Prononcé publiquement par arrêt contradictoire le JEUDI 10 MARS 2022 par mise à la disposition des parties au Greffe de la Cour, les parties en ayant été préalablement avisées dans les conditions prévues au deuxième alinéa de l'article 450 du code de procédure civile.

EXPOSE DU LITIGE ET DE LA PROCÉDURE

La SCI La Sévillane est propriétaire depuis 2008 d'une cave troglodyte aménagée en bar, restaurant, dancing, située [Adresse 9].

Après une première location conclue avec la société JBEM, la SCI La Sévillane, par acte recu par Maitre [I] le 15 juillet 2011, a consenti sur ses locaux un bail commercial à la SARL Le Grizzli, ayant pour gérant M. [Z] [X], ce pour une durée de 9 ans, moyennant un loyer de 21.600€ HT. M. [X] s'est porté caution du règlement des loyers. Le bail stipulait que les locaux étaient destinés à l'exploitation d'un fonds de commerce de soirées dansantes, restaurant, bal musette, débit de boissons, banquets, mariage.

La société Le Grizzli a fait l'objet d'une procédure de redressement judiciaire prononcée par le tribunal de commerce de Tours le 19 mars 2013, convertie en liquidation judiciaire le 21 mai 2013.

Par acte sous seing privé du 15 février 2014, la SCI La Sévillane a donné ces mêmes locaux en bail commercial à la SARL La Caverne de Civray ayant pour gérant M. [J] [H], pour une durée de 9 ans, moyennant un loyer de 26.000€ HT. M. [J] [H] et M. [N] [H] se sont portés caution auprès de la Banque Populaire Val de France, avec le consentement de Mme [A] [H], pour un prêt à hauteur de 60 000 euros consenti à la SARL La Caverne de Civray.

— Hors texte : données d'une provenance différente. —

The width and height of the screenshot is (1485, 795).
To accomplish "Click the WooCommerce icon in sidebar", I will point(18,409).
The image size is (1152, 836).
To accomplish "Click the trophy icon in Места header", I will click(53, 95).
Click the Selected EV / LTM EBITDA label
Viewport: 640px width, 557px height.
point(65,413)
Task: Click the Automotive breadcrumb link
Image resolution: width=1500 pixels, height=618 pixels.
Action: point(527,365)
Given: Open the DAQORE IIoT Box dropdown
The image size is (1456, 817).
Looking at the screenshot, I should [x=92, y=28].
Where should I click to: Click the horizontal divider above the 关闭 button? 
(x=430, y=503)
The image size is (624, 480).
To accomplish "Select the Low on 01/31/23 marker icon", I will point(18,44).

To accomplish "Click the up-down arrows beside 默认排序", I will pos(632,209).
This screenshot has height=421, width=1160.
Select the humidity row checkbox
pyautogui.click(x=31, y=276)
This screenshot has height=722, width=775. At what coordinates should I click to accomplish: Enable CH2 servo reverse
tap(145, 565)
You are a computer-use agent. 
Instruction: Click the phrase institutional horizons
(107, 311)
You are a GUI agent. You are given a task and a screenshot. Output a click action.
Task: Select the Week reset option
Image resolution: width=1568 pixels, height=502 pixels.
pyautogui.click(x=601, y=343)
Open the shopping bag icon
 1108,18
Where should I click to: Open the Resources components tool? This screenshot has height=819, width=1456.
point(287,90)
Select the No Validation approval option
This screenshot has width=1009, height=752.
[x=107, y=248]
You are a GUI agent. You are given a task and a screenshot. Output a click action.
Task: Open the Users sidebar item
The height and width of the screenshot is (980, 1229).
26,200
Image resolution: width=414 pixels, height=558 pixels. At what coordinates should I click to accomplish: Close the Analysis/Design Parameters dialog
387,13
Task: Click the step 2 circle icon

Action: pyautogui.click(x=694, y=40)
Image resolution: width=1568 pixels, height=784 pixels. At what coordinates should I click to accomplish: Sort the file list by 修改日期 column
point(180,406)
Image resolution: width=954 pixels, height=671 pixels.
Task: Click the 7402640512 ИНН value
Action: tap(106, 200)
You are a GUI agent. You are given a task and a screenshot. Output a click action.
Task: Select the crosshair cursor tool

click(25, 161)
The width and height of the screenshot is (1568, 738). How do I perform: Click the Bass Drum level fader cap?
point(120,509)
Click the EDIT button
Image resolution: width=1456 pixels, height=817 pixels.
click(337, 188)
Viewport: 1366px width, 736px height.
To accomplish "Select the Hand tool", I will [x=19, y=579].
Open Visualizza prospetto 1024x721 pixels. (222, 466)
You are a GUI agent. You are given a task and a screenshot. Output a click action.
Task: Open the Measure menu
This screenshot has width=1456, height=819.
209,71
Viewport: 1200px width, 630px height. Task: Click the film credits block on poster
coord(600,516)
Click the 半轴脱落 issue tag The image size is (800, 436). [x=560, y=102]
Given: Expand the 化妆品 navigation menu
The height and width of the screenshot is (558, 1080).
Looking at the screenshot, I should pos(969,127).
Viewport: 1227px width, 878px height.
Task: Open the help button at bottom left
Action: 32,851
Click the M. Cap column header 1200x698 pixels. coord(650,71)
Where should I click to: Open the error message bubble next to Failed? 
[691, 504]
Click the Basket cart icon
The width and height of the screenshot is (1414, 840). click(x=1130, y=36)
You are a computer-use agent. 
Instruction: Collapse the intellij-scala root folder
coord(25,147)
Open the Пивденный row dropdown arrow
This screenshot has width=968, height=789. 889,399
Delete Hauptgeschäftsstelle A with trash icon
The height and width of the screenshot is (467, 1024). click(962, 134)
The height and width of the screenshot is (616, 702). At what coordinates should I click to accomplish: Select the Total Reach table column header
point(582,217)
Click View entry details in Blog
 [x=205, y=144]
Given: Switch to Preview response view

Soutenant que l'échec de l'exploitation des lieux loués était imputable à des dysfonctionnements empêchant le locataire d'exercer correctement son activité, et notamment à une insuffisance de ventilation rendant les lieux humides, la société la Caverne de Civray a fait assigner la SCI La Sévillane en résolution du bail et indemnisation de son préjudice par acte d'huissier du 28 septembre 2015.

Cette société a fait l'objet d'une procédure de liquidation judiciaire prononcée par le tribunal de commerce de Tours le 6 octobre 2015.

Par conclusions du 29 janvier 2016, M. [J] [H], M. [N] [H] et Mme [A] [W] épouse [H] sont intervenus volontairement à la procédure, ces derniers s'étant portés cautions de leur fils [J].

Par acte d'huissier du 5 février 2016, M. [Z] [X] a fait assigner la SCI La Sévillane aux mêmes fins.

Par ordonnances du 27 avril 2017, le juge de la mise en état a joint les procédures et ordonné une expertise judiciaire aux fins de vérifier la réalité des désordres et des dysfonctionnements invoqués par les différents locataires successifs des locaux pris à bail.

L'expert a déposé son rapport début décembre 2018.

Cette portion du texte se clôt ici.